THE International Organisation for Migration (IOM) is intensifying Covid-19 awareness campaigns among informal traders at Beitbridge and Chirundu border posts.
The campaign is aimed at empowering communities with risk communication management in the border areas.
Funded by the Foreign, Commonwealth and Development Office (FCDO) of the United Kingdom, the project is being managed by the IOM office in Zambia, and implemented in conjunction with IOM missions in Malawi, South Africa, and Zimbabwe
Fadzai Nyamande-Pangeti, IOM media and communication specialist, told The NewsHawks that the week-long awareness campaign, which ends over the weekend, is being held under the theme: Supporting Informal Cross Border Traders in Southern Africa to do Business Safely During the Covid-19 Pandemic.
IOM had a similar programme in Beitbridge, where they are supporting vendors at marketplaces with water.
‘‘We have targeted Beitbridge and Chirundu border crossing points, where IOM is working closely with the local authorities, ICBT (Informal Cross Border Traders) associations and other frontline departments. We have vaccination teams that will be part of awareness campaigns,’’ she said in an interview.
Nyamande-Pangeti explained that the drive for awareness has been necessitated by the outbreak of the Covid-19 pandemic that has impacted negatively on world trade, including in southern Africa.
‘‘The outbreak of Covid-19 in southern Africa led to border closures and travel restrictions throughout the region. Where cross-border trade is permitted, it has been for larger commercial flows and not for the movement of people, accompanied by quarantine measures for varying periods, often at the cost of the traveller. For informal cross-border traders, these changes have had a significant negative impact on their livelihoods as they are unable to conduct their trade normally. Covid-19 restrictions have hit informal trade harder than other sectors, with women hit particularly hard by economic losses. Post Covid-19 will add more pressure on the informal sector,’’ added Nyamande-Pangeti.
Zimbabwe Chamber of Informal Economy Associations (ZCIEA) national secretary-general Wisborn Malaya applauded the IOM, saying it will bring optimism to informal workers and traders who were affected by the Covid-19 lockdown.
‘‘This support has been long overdue because many informal traders have suffered badly economically and socially. When the national lockdown started last year in March, it came with many government restrictions disadvantaging the vulnerable traders. The majority are still to recover. The latest support is very well-timed because many were expecting to benefit from government social grants support but only a handful benefitted,’’ said Malaya.
Hurungwe district medical officer Munyaradzi Chidaushe described the move as commendable.
‘‘This is a positive move for us as we believe vendors and informal traders may have missed vaccination outreach.

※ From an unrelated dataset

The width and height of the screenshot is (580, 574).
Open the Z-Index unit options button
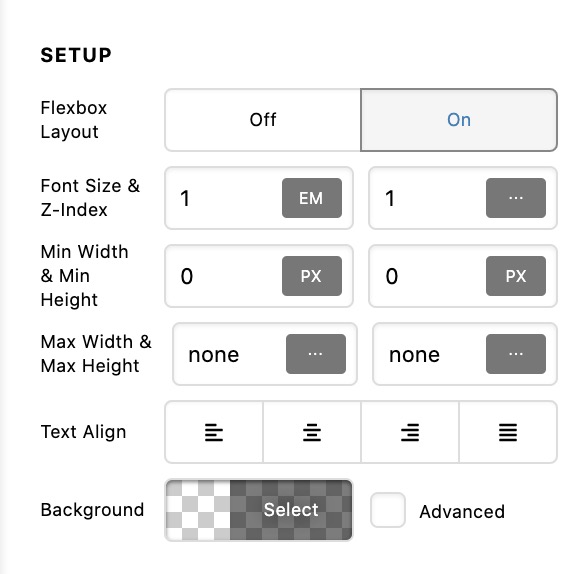516,198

Hurungwe has witnessed an upsurge of vaccination from both rural and farming communities. The uptake is impressive and with organisations like IOM it adds value,’’ Chidaushe said.
Malaya said they are grateful to IOM, as they expect the initiative to cut across some affected areas.

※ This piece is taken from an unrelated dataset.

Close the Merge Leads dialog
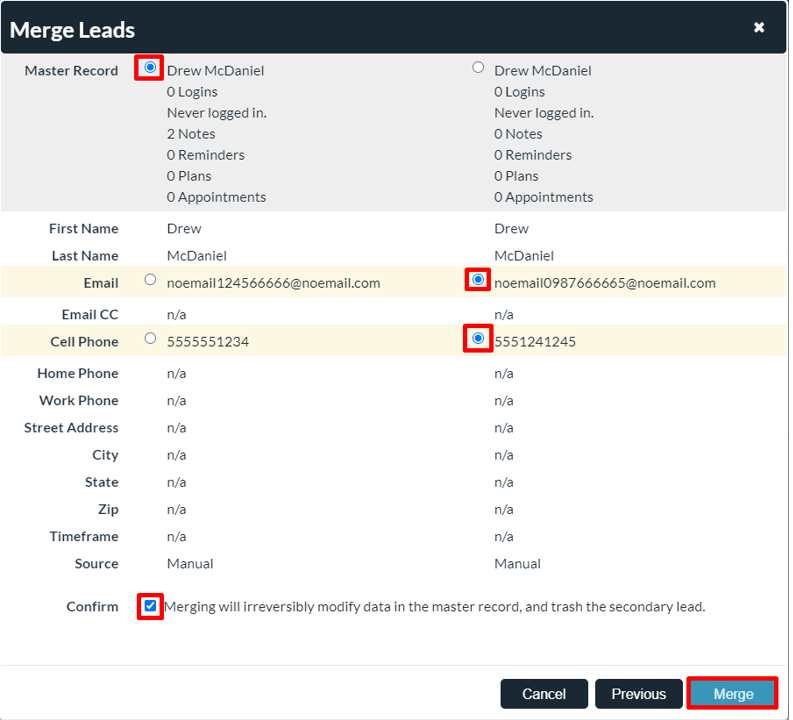 759,28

‘‘We hope their help will cover food, recapitalisation support and children’s school fees support. As an organisation we are very much thankful and say to the benefitting members when they get this support they must be innovative to kick-start their survival projects again,’’ added Malaya.
Chirundu border town is a hive of activity and connected nearby shopping centres, including Nyamakate, Elephants Walk and Karoi farming town, situated along the Harare-Chirundu highway.
Magunje growth point is a few kilometres away and was also covered.
The border town attracts large numbers of traders and buyers from Zambia and other parts of Zimbabwe.
It is also the gateway to countries to the north such as Zambia, Tanzania and Democratic Republic of Congo and is thus popular with haulage truck drivers.
‘‘The neighbouring towns and shopping centres in the district and its markets attract more cross-border traders due to its proximity with Chirundu where cross-border traders conduct buying and selling with Zambia . . . This has exposed informal traders to infection and further resulted in the marketplaces being potential Covid-19 super spreaders. We are working out with stakeholders to empower communities with information about Covid-19,’’ Nyamande-Pangeti said.